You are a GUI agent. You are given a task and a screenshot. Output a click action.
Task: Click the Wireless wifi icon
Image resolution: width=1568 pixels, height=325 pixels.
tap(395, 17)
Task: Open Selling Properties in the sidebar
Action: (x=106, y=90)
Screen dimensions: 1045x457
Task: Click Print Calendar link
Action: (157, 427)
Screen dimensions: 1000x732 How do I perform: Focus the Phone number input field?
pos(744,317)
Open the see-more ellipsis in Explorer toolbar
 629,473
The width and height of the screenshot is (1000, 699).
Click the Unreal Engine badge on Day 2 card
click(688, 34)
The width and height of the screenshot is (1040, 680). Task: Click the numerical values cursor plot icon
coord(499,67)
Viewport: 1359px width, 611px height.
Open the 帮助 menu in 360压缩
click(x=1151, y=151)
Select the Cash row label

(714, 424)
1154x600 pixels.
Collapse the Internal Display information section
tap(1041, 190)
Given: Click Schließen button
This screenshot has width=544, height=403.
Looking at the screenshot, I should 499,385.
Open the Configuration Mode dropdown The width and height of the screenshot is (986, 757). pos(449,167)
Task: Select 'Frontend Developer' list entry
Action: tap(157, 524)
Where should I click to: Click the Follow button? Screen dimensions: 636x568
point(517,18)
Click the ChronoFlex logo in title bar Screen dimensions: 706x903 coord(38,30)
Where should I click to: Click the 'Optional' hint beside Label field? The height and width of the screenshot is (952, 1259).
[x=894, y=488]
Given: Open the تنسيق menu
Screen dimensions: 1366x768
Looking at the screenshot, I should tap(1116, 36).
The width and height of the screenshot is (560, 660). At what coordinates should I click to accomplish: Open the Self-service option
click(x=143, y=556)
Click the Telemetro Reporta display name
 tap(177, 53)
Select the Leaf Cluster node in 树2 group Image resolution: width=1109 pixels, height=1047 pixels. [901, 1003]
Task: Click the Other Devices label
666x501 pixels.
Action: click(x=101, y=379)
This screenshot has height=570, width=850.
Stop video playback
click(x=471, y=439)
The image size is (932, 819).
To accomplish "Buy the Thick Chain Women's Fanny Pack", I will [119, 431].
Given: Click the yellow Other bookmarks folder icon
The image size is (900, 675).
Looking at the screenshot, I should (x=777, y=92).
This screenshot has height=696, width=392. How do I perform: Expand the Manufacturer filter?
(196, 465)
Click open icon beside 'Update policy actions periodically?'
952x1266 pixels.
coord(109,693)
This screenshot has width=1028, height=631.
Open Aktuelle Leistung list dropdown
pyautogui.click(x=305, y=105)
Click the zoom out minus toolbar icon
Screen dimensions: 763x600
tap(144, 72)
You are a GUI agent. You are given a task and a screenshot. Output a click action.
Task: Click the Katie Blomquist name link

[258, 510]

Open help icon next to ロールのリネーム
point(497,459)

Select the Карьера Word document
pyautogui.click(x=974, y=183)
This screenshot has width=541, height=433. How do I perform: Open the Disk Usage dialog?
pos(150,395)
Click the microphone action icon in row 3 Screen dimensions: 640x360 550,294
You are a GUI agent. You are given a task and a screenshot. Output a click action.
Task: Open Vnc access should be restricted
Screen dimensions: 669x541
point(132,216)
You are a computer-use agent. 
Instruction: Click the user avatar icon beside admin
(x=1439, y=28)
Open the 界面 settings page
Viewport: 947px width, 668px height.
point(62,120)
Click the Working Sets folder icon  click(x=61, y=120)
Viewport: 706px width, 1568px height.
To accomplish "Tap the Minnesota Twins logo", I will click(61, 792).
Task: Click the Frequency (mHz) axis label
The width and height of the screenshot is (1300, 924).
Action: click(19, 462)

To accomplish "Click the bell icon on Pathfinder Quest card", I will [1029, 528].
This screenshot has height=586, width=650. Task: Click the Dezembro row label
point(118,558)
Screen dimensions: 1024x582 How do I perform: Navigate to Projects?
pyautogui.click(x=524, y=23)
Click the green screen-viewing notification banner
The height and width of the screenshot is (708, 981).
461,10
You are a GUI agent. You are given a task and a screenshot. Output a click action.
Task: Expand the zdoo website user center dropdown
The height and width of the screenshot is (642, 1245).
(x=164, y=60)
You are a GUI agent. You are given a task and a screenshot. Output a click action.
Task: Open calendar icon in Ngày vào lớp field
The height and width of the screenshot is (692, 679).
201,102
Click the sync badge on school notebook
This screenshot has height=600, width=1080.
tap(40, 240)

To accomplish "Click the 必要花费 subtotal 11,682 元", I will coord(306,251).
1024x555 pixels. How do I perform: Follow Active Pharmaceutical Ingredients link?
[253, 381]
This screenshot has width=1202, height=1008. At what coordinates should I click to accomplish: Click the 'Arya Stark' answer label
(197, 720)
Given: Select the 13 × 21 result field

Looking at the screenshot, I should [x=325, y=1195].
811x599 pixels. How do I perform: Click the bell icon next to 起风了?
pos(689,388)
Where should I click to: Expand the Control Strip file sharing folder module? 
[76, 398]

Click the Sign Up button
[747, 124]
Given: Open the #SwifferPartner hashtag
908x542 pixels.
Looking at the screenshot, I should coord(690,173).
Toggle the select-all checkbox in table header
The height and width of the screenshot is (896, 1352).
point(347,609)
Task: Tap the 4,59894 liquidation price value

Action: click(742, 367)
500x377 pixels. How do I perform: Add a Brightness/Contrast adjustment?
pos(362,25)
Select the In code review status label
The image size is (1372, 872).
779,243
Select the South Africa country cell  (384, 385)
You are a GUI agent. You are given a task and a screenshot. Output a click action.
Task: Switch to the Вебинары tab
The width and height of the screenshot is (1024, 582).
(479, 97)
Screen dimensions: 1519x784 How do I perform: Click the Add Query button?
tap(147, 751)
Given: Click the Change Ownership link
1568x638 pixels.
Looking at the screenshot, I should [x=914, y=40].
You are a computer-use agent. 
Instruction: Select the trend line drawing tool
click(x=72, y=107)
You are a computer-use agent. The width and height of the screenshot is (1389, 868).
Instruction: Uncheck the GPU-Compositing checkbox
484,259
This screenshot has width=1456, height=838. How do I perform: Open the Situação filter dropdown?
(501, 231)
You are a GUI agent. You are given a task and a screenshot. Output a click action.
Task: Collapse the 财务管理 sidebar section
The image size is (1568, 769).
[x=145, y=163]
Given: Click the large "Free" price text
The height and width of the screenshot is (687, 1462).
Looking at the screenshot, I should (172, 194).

**What to work on**
A verbatim copy of every entry is required.

**Response**
You are a GUI agent. You are given a task and a screenshot. Output a click action.
Task: Click the Wireless wifi icon
Image resolution: width=1568 pixels, height=325 pixels.
tap(395, 17)
Task: Open Selling Properties in the sidebar
Action: (x=106, y=90)
Screen dimensions: 1045x457
Task: Click Print Calendar link
Action: (157, 427)
Screen dimensions: 1000x732 How do I perform: Focus the Phone number input field?
pos(744,317)
Open the see-more ellipsis in Explorer toolbar
 629,473
The width and height of the screenshot is (1000, 699).
Click the Unreal Engine badge on Day 2 card
click(688, 34)
The width and height of the screenshot is (1040, 680). Task: Click the numerical values cursor plot icon
coord(499,67)
Viewport: 1359px width, 611px height.
Open the 帮助 menu in 360压缩
click(x=1151, y=151)
Select the Cash row label

(714, 424)
1154x600 pixels.
Collapse the Internal Display information section
tap(1041, 190)
Given: Click Schließen button
This screenshot has width=544, height=403.
Looking at the screenshot, I should 499,385.
Open the Configuration Mode dropdown The width and height of the screenshot is (986, 757). pos(449,167)
Task: Select 'Frontend Developer' list entry
Action: tap(157, 524)
Where should I click to: Click the Follow button? Screen dimensions: 636x568
point(517,18)
Click the ChronoFlex logo in title bar Screen dimensions: 706x903 coord(38,30)
Where should I click to: Click the 'Optional' hint beside Label field? The height and width of the screenshot is (952, 1259).
[x=894, y=488]
Given: Open the تنسيق menu
Screen dimensions: 1366x768
Looking at the screenshot, I should tap(1116, 36).
The width and height of the screenshot is (560, 660). At what coordinates should I click to accomplish: Open the Self-service option
click(x=143, y=556)
Click the Telemetro Reporta display name
 tap(177, 53)
Select the Leaf Cluster node in 树2 group Image resolution: width=1109 pixels, height=1047 pixels. [901, 1003]
Task: Click the Other Devices label
666x501 pixels.
Action: click(x=101, y=379)
This screenshot has height=570, width=850.
Stop video playback
click(x=471, y=439)
The image size is (932, 819).
To accomplish "Buy the Thick Chain Women's Fanny Pack", I will [119, 431].
Given: Click the yellow Other bookmarks folder icon
The image size is (900, 675).
Looking at the screenshot, I should (x=777, y=92).
This screenshot has height=696, width=392. How do I perform: Expand the Manufacturer filter?
(196, 465)
Click open icon beside 'Update policy actions periodically?'
952x1266 pixels.
coord(109,693)
This screenshot has width=1028, height=631.
Open Aktuelle Leistung list dropdown
pyautogui.click(x=305, y=105)
Click the zoom out minus toolbar icon
Screen dimensions: 763x600
tap(144, 72)
You are a GUI agent. You are given a task and a screenshot. Output a click action.
Task: Click the Katie Blomquist name link

[258, 510]

Open help icon next to ロールのリネーム
point(497,459)

Select the Карьера Word document
pyautogui.click(x=974, y=183)
This screenshot has width=541, height=433. How do I perform: Open the Disk Usage dialog?
pos(150,395)
Click the microphone action icon in row 3 Screen dimensions: 640x360 550,294
You are a GUI agent. You are given a task and a screenshot. Output a click action.
Task: Open Vnc access should be restricted
Screen dimensions: 669x541
point(132,216)
You are a computer-use agent. 
Instruction: Click the user avatar icon beside admin
(x=1439, y=28)
Open the 界面 settings page
Viewport: 947px width, 668px height.
point(62,120)
Click the Working Sets folder icon  click(x=61, y=120)
Viewport: 706px width, 1568px height.
To accomplish "Tap the Minnesota Twins logo", I will click(61, 792).
Task: Click the Frequency (mHz) axis label
The width and height of the screenshot is (1300, 924).
Action: click(19, 462)

To accomplish "Click the bell icon on Pathfinder Quest card", I will [1029, 528].
This screenshot has height=586, width=650. Task: Click the Dezembro row label
point(118,558)
Screen dimensions: 1024x582 How do I perform: Navigate to Projects?
pyautogui.click(x=524, y=23)
Click the green screen-viewing notification banner
The height and width of the screenshot is (708, 981).
461,10
You are a GUI agent. You are given a task and a screenshot. Output a click action.
Task: Expand the zdoo website user center dropdown
The height and width of the screenshot is (642, 1245).
(x=164, y=60)
You are a GUI agent. You are given a task and a screenshot. Output a click action.
Task: Open calendar icon in Ngày vào lớp field
The height and width of the screenshot is (692, 679).
201,102
Click the sync badge on school notebook
This screenshot has height=600, width=1080.
tap(40, 240)

To accomplish "Click the 必要花费 subtotal 11,682 元", I will coord(306,251).
1024x555 pixels. How do I perform: Follow Active Pharmaceutical Ingredients link?
[253, 381]
This screenshot has width=1202, height=1008. At what coordinates should I click to accomplish: Click the 'Arya Stark' answer label
(197, 720)
Given: Select the 13 × 21 result field

Looking at the screenshot, I should [x=325, y=1195].
811x599 pixels. How do I perform: Click the bell icon next to 起风了?
pos(689,388)
Where should I click to: Expand the Control Strip file sharing folder module? 
[76, 398]

Click the Sign Up button
[747, 124]
Given: Open the #SwifferPartner hashtag
908x542 pixels.
Looking at the screenshot, I should coord(690,173).
Toggle the select-all checkbox in table header
The height and width of the screenshot is (896, 1352).
point(347,609)
Task: Tap the 4,59894 liquidation price value

Action: click(742, 367)
500x377 pixels. How do I perform: Add a Brightness/Contrast adjustment?
pos(362,25)
Select the In code review status label
The image size is (1372, 872).
779,243
Select the South Africa country cell  (384, 385)
You are a GUI agent. You are given a task and a screenshot. Output a click action.
Task: Switch to the Вебинары tab
The width and height of the screenshot is (1024, 582).
(479, 97)
Screen dimensions: 1519x784 How do I perform: Click the Add Query button?
tap(147, 751)
Given: Click the Change Ownership link
1568x638 pixels.
Looking at the screenshot, I should [x=914, y=40].
You are a computer-use agent. 
Instruction: Select the trend line drawing tool
click(x=72, y=107)
You are a computer-use agent. The width and height of the screenshot is (1389, 868).
Instruction: Uncheck the GPU-Compositing checkbox
484,259
This screenshot has width=1456, height=838. How do I perform: Open the Situação filter dropdown?
(501, 231)
You are a GUI agent. You are given a task and a screenshot. Output a click action.
Task: Collapse the 财务管理 sidebar section
The image size is (1568, 769).
[x=145, y=163]
Given: Click the large "Free" price text
The height and width of the screenshot is (687, 1462).
Looking at the screenshot, I should (172, 194).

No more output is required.